Do you know what these things are? They’re called podstakanniki, tea glass holders, the ones you are presented with when you travel on Russian trains, or so I hear (I’ve never traveled on Russian trains.) Why do I have a collection of them? Well, I thought they were so cool when once I was served tea in them in a restaurant in Yerevan, Armenia, a former Soviet republic. I thought it would be unique to serve my guests tea in them, so I rummaged around in the Vernissage, the fabulous flea market in Yerevan, and picked one up here and there, now and then. For fun, you know. But I never ended up getting the glasses that fit in them, and the friends I generally collect along the expat trail are more the wine-drinking types. So here they are, my lovely podstakanniki, about a dozen of them, stashed away in a box on a shelf.
I dream of living a simpler, less cluttered life. To be at peace and spend time meditating sitting on the floor in an almost empty room. Just a decorative plant peacefully spreading its oxygen. Perhaps a little incense burning and mind-altering music playing in the background. You know what I mean. Maybe just a serene picture of a mountain on a wall, a pretty candle, a few colorful cushions . . . well, there I go again, filling up the space.
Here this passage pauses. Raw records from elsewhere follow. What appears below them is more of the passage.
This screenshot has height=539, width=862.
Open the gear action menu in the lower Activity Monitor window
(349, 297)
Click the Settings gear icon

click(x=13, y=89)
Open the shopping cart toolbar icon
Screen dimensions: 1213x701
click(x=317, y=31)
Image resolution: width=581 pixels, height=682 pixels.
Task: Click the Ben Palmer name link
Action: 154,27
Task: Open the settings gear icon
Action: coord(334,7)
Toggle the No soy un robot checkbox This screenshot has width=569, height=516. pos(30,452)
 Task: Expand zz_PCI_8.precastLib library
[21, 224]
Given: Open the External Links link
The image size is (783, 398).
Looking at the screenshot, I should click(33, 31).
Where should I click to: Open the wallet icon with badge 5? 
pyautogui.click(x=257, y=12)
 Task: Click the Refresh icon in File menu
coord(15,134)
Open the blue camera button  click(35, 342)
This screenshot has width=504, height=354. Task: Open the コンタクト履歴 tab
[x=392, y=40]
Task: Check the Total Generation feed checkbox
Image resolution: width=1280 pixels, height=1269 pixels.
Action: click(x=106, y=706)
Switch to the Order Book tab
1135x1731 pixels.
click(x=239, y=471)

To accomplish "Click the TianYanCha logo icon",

Yes, I have yearnings to be a minimalist. But it eludes me.
I swear I spend my wandering expat life selling and giving away stuff when I move – towels and pots and pans and furniture and clothes. But the universe loves a vacuum it is said, so lo and behold I seem to have more stuff next time around.
I love these hand-painted dishes. I bought them in the Old City of Jerusalem and in Hebron while we lived in Palestine. I have more than you see on the photo. I do use one or two of them. Not all the time, but sometimes. So really, why should I hold on to them?
If you’ve been taking careful notes while reading all my previous posts, you know I made another one of those chaotic transatlantic moves a few months ago. My mate and I relocated from Moldova in Eastern Europe to the US, back into our fully furnished and equipped American house that had stood empty, pining for our return.
The time came when our shipment from Moldova arrived and I started unpacking boxes and putting stuff away and while doing this I had a blinding moment of enlightenment: We have too much stuff! Or to be honest, I have too much stuff. My prince can live out of a backpack, and would even prefer to.
I don’t consider myself a collector of stuff. I don’t have shelves full of Elvis Presley memorabilia, handcuffs, toasters, air sickness bags or dryer lint. I’m not a shopper, I don’t like shopping, I’m not much of a consumer at all unless it’s going on vacation to fabulous places like Rome or Paris and spending money on food and wine. But . . . .
While I was finding room for our possessions that had just arrived from Moldova I went through all the things in the house I hadn’t looked at for ages. I was stunned to discover that really, I do have proper collections! Objects gathered in different places in the world like the above mentioned African fabric and Russian tea glass holders.
Look at these things! What am I doing with 30 plus liqueur glasses? All different, pretty, unique, some even antique. How did I ever get that collection? Well, it started innocently enough with a few pretty ones inherited from family. Then I started seeing other ones here and there, and then people started giving me one now and again because they knew I liked them.
I hardly ever drink a liqueur. When I have a dinner party almost never does anyone want a liqueur. So what am I doing with them now? This is not a minimalist approach to owning things.
And what about these African beads? I have a large bin full of them, kilos and kilos of them. Why, you ask? Because they are gorgeous and when I lived in Ghana, buying beads was so much fun because they were everywhere and you can make fabulous jewelry with them. And yes, I actually have made a few necklaces. However, I have enough to start a business and string beads from now till kingdom come. But I don’t. So the bin with beads sits in the basement, being no good to anyone.
If I want to be a true minimalist, I should just sell or give all of these things away. But I don’t really want to. I kinda like these useless trinkets. But rest assured that if the house burned down I wouldn’t weep over them.
I so admire people who are true minimalists, don’t you? I long to be one, really, but I might as well admit to myself that there is no hope for me in the minimalist department.
What about you? Tell me your tale of woe when it comes to your possessions.